_Task statement_
The copy must run from the line containing "Task: Click the Name input field" through the final line of the records, both included, exactly as written. It should contain no pictures.

Stored data
%%
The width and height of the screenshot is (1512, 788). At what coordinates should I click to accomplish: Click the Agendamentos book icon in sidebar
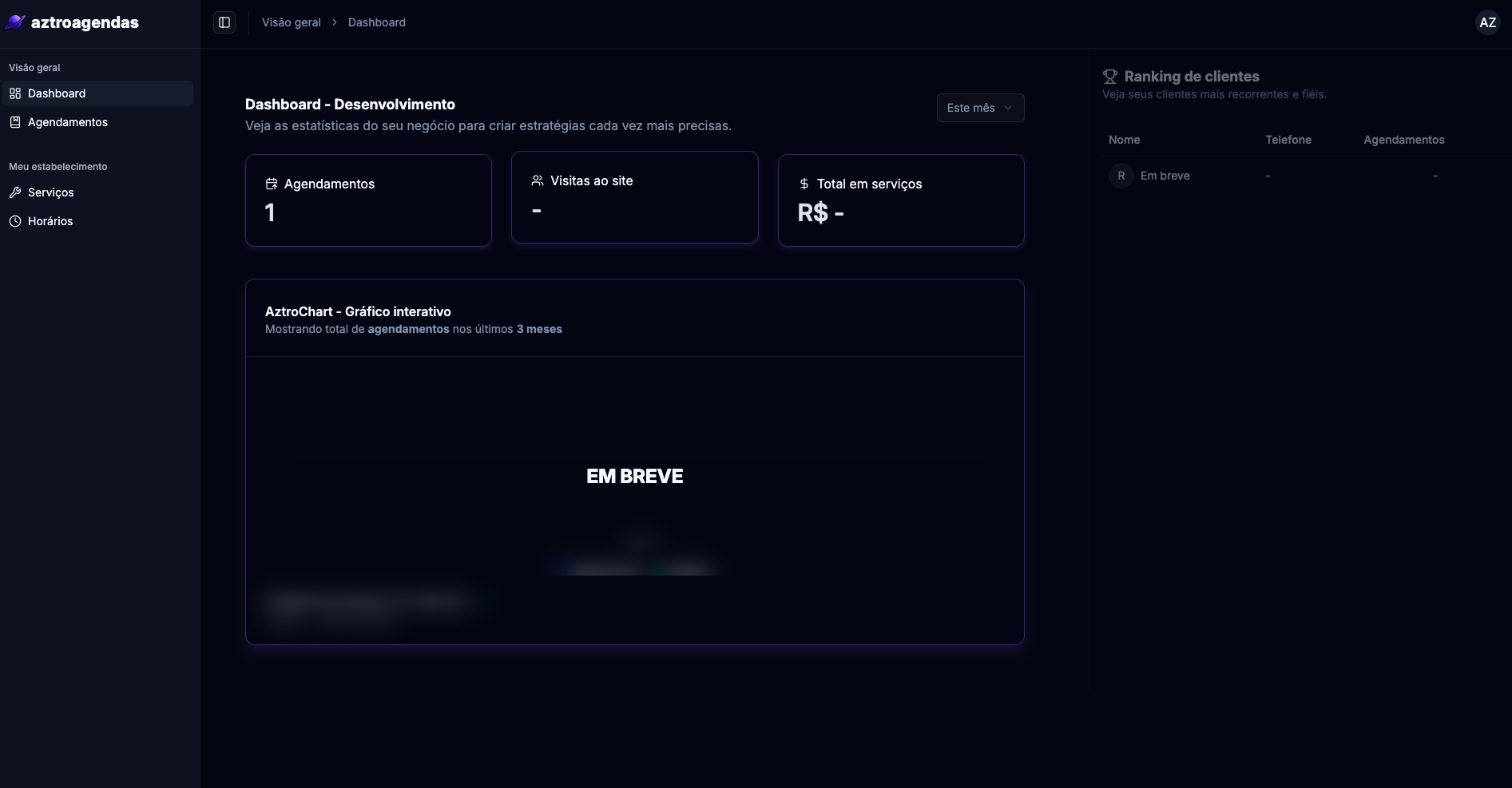pyautogui.click(x=15, y=122)
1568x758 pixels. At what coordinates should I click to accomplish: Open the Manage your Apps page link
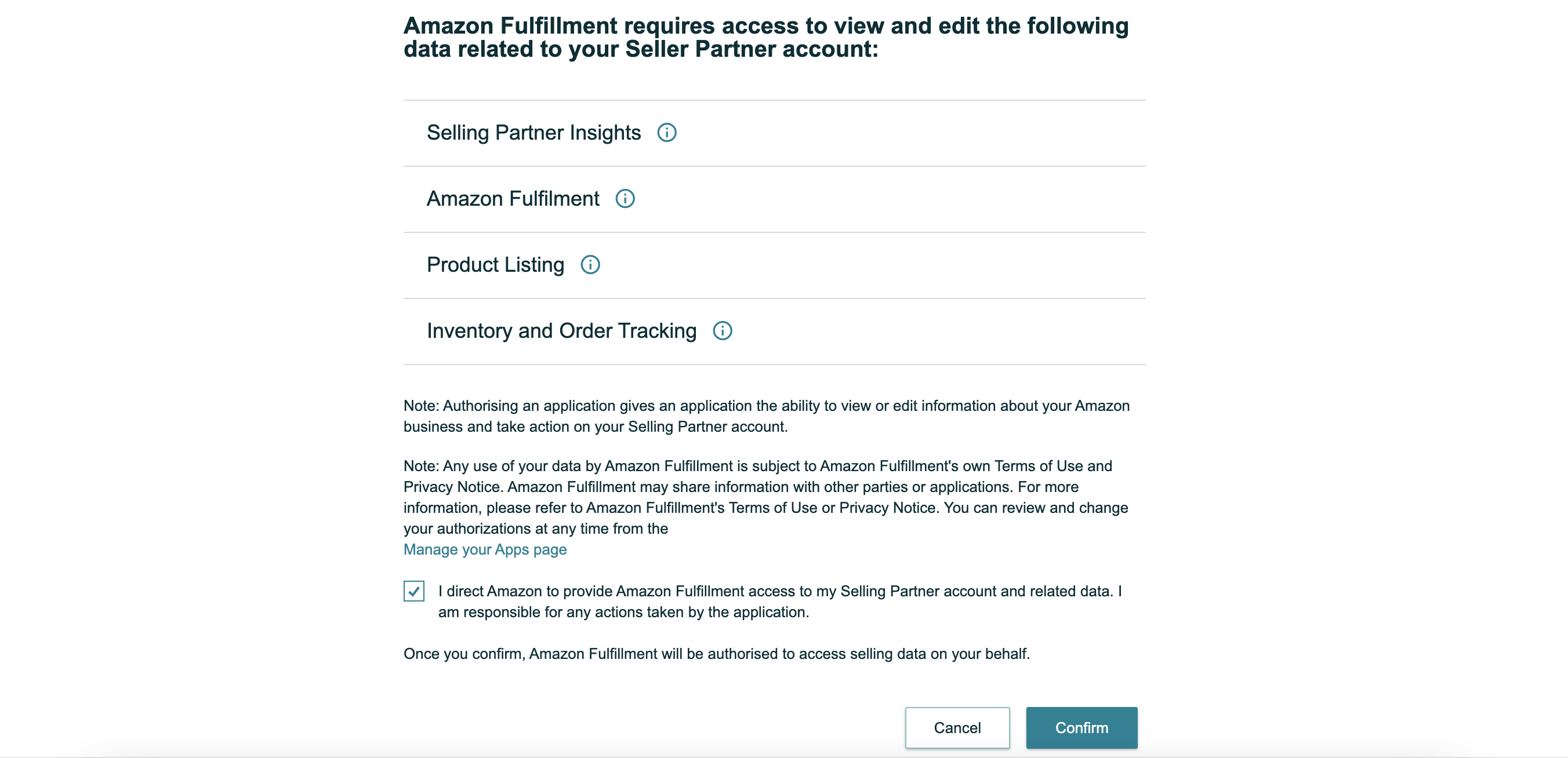tap(485, 550)
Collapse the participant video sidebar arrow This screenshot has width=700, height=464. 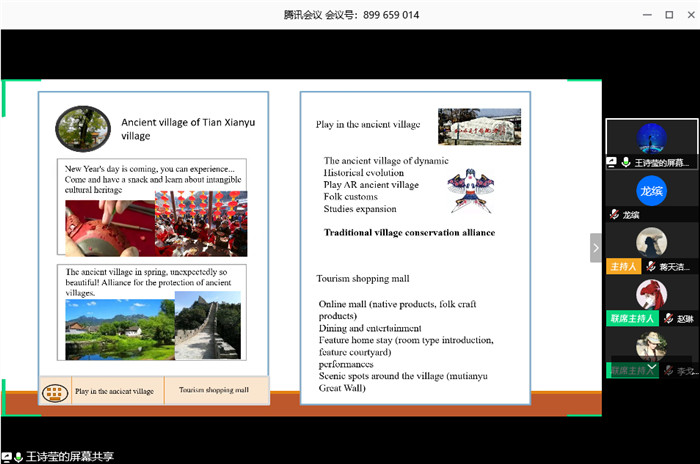pos(596,247)
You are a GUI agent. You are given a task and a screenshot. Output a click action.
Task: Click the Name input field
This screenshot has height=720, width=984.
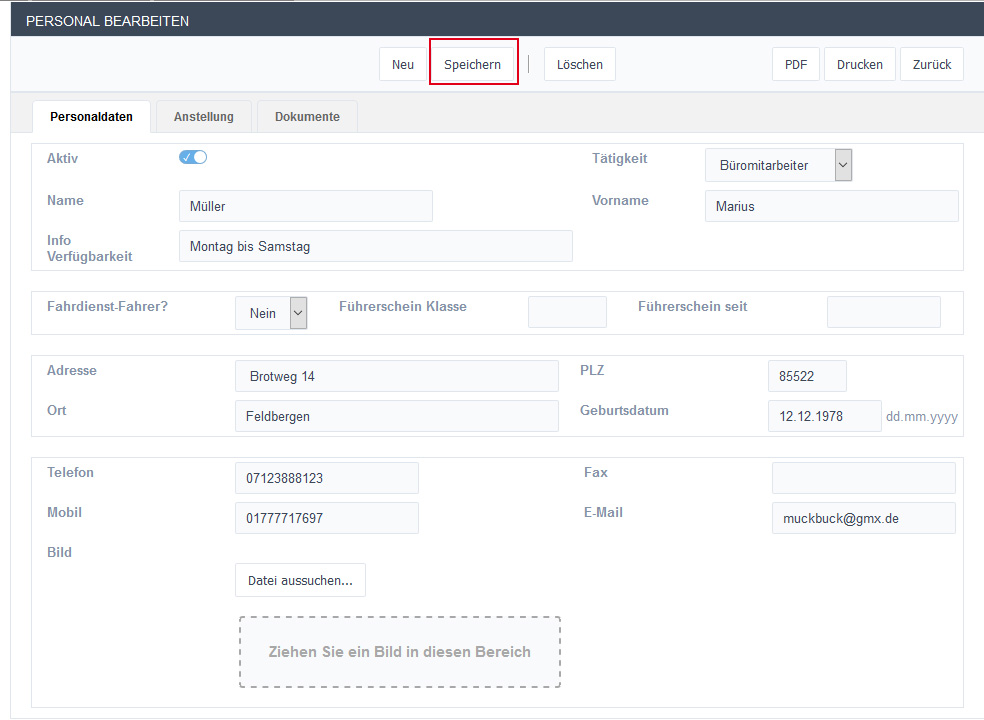click(305, 206)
%%
_Exercise answer_
Task: Click the Name input field
This screenshot has height=720, width=984.
click(305, 206)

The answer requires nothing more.